Dependent Care Credit or FSA — Which Is Best?
Parents who pay for child care so they can work may be eligible for a federal income-tax credit. However, the tax credit is not available for dependent care expenses paid through an employer’s flexible spending account (FSA). If your employer offers a dependent care FSA, should you take advantage of it? Or would the tax credit provide a greater benefit?
The FSA Route
With a dependent care FSA, you can set aside as much as $5,000 of your earnings annually on a pretax basis to pay qualifying child care expenses. To estimate how much tax your employer’s dependent care FSA arrangement might save you, you can multiply your marginal tax rate (plus your FICA tax rate) by your planned FSA contribution amount.
The Tax Credit Alternative
The dependent care credit is equal to a percentage of your employment-related expenses — as much as $3,000 of expenses for the care of one child ($2,400 after 2012) or $6,000 ($4,800 after 2012) for the care of two or more children in 2012. The minimum credit rate is 20% (increasing to as much as 35% for lower income families). Married individuals must file jointly to claim the credit, and children must be under age 13. To estimate your tax savings from the credit, multiply the applicable credit rate by the amount of qualifying dependent care expenses you expect to have.

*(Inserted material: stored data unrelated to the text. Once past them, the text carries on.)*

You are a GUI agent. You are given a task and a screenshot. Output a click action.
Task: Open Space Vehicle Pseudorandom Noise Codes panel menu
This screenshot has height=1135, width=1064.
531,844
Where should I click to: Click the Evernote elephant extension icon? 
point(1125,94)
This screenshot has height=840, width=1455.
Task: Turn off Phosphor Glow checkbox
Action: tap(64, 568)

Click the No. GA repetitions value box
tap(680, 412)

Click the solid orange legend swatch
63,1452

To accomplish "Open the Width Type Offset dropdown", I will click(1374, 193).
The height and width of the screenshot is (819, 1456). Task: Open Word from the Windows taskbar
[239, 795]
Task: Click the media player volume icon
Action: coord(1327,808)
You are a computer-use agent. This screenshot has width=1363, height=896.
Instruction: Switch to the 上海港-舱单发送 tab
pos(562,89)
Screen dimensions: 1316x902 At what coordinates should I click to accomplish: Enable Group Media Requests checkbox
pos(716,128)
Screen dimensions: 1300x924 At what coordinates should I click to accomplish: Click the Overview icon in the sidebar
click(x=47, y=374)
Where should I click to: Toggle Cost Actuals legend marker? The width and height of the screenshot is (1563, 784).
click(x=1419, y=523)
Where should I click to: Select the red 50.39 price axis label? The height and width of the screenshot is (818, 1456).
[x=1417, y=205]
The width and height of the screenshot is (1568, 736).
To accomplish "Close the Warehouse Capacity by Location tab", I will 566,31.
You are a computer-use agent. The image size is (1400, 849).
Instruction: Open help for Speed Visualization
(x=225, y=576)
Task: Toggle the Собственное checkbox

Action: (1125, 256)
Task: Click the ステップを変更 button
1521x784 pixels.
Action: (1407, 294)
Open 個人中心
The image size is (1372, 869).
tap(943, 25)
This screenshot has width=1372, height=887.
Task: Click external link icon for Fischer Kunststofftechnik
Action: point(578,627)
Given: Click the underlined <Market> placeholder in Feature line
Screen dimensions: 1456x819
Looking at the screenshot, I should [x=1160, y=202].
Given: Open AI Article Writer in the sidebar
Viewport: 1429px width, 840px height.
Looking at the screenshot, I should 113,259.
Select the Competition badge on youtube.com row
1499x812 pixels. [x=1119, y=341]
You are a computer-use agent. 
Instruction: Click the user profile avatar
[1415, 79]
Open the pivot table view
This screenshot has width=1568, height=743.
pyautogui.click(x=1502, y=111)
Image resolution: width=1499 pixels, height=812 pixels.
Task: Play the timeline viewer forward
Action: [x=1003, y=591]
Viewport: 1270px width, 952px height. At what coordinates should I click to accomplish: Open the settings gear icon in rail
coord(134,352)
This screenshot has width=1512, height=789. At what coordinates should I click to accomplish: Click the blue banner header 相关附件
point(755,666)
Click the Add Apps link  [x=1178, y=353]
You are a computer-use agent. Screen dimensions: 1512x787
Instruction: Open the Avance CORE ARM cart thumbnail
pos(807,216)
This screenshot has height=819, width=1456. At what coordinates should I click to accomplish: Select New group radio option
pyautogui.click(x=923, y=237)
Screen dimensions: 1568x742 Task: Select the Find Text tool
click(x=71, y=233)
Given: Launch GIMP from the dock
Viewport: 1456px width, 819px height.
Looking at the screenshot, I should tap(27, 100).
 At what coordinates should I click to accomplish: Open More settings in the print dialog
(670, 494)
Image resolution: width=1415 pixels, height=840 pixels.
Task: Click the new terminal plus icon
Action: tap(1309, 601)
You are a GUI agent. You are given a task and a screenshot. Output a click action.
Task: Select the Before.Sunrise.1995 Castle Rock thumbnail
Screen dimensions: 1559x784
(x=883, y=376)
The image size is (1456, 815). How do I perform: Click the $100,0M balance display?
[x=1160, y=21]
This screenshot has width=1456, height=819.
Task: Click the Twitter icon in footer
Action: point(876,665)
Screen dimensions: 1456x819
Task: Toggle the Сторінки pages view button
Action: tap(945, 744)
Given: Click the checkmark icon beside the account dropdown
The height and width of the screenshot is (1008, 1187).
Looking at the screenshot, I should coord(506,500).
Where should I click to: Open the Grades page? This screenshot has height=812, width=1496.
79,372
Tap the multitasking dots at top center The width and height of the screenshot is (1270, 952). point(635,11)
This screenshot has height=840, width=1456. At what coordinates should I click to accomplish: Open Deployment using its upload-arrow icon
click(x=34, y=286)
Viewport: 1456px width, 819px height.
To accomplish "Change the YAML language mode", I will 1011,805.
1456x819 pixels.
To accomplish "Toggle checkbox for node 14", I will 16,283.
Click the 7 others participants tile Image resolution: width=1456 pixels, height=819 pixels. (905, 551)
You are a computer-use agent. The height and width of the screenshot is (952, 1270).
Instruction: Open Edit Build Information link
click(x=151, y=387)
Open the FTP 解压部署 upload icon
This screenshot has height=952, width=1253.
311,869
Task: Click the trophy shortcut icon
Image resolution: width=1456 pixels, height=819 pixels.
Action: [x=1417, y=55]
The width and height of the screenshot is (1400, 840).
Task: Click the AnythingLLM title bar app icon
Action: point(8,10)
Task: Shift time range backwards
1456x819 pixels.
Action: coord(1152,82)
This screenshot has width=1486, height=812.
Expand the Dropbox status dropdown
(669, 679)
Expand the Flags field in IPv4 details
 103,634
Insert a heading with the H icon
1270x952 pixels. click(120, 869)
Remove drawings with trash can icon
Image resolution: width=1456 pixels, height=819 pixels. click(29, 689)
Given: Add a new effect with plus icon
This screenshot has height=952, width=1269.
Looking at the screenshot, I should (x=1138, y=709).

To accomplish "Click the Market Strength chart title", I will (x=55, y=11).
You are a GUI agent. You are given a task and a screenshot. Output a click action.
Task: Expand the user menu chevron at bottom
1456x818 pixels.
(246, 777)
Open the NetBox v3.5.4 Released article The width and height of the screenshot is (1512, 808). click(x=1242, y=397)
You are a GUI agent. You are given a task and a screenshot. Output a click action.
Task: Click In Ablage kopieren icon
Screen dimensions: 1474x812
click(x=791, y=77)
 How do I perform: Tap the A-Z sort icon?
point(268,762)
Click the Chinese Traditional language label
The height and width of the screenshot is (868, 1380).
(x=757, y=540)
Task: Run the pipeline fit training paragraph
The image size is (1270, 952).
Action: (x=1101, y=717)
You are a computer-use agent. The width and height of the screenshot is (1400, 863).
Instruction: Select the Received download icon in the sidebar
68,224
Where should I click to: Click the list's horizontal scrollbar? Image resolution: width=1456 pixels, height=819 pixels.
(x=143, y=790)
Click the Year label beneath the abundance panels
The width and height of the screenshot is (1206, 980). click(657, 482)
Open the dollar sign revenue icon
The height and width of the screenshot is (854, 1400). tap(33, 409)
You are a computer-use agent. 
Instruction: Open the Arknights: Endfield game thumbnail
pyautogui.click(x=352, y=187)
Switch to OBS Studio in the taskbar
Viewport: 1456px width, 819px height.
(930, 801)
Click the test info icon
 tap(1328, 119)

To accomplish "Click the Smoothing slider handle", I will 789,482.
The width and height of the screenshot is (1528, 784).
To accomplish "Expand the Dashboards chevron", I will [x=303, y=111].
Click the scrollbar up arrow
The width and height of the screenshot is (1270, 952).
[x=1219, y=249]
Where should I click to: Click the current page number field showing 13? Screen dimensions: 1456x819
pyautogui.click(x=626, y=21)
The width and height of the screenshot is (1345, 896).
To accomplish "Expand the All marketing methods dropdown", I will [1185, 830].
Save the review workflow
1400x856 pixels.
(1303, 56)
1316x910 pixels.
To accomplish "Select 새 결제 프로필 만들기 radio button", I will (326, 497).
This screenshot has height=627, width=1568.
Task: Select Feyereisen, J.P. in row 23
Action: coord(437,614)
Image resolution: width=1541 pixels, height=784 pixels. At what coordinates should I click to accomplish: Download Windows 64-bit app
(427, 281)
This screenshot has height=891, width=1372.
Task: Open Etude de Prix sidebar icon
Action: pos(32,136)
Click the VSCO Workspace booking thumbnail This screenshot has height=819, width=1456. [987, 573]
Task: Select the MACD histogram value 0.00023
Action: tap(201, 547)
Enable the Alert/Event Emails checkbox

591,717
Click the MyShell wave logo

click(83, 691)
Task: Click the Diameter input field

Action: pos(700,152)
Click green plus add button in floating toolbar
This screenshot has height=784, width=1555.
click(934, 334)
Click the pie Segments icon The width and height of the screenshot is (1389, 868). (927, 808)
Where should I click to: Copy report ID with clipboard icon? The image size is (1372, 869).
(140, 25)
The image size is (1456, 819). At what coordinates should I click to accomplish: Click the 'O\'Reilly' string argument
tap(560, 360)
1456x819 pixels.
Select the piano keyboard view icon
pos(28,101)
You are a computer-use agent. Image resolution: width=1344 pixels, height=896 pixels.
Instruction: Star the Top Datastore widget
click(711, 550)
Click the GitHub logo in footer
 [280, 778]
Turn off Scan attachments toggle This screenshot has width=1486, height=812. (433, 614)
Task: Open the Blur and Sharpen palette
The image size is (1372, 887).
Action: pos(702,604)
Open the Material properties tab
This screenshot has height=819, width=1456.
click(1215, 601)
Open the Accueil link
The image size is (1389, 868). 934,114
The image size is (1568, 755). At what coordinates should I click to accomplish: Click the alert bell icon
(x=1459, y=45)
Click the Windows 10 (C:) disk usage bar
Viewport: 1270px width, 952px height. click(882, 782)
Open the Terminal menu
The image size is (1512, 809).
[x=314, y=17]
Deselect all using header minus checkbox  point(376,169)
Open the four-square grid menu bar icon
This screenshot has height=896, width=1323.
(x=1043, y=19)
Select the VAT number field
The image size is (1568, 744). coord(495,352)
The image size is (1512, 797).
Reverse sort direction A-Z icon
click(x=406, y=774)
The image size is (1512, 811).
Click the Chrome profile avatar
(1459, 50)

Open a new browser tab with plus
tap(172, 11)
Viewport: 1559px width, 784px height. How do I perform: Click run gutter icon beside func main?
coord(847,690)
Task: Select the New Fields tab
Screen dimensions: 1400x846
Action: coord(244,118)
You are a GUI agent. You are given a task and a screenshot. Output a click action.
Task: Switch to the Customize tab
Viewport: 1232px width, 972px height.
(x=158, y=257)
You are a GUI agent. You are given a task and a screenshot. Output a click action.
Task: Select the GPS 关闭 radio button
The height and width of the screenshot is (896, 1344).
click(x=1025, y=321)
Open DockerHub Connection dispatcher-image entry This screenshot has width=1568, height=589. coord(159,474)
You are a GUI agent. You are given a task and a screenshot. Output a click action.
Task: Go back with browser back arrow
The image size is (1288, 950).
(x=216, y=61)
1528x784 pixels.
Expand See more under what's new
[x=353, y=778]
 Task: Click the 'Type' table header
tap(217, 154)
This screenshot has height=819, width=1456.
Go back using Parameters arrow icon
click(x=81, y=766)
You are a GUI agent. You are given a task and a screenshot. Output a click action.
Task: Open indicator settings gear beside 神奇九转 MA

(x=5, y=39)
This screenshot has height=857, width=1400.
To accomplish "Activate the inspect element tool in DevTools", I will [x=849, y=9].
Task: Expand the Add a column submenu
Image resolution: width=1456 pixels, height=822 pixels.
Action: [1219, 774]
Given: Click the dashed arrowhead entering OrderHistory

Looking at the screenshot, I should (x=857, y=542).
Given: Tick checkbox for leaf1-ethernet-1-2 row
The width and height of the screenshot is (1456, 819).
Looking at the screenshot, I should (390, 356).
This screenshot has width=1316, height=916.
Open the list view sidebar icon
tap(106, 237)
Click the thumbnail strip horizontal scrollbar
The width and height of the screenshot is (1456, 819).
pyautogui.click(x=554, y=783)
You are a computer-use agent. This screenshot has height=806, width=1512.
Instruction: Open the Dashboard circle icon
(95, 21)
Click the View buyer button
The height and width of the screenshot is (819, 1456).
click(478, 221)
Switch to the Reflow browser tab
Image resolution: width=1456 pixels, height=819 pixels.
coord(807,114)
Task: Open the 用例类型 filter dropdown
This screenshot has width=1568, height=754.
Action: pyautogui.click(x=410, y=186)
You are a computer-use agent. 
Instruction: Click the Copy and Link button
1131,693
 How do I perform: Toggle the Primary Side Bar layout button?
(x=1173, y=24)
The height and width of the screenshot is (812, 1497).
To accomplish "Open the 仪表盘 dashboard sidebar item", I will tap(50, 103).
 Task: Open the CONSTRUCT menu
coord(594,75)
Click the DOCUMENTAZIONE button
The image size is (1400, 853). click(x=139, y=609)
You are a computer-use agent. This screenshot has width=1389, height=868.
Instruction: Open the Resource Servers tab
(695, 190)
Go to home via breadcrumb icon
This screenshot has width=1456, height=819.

The credit reduces your tax liability dollar for dollar.
If you decide to use the FSA option, it’s smart to plan your election carefully since you’ll forfeit any surplus remaining in your account at the end of the plan year (or at the end of the plan’s grace period, if available). With two or more eligible dependents in 2012, you may find you can claim a dependent care credit for expenses that fall between $5,000 (the FSA limit) and the $6,000 maximum under the tax credit rules.
The general information in this publication is not intended to be nor should it be treated as tax, legal or accounting advice. Additional issues could exist that would affect the tax treatment of a specific transaction and, therefore, taxpayers should seek advice from an independent tax advisor based on their particular circumstances before acting on any information presented. This information is not intended to be nor can it be used by any taxpayer for the purpose of avoiding tax penalties.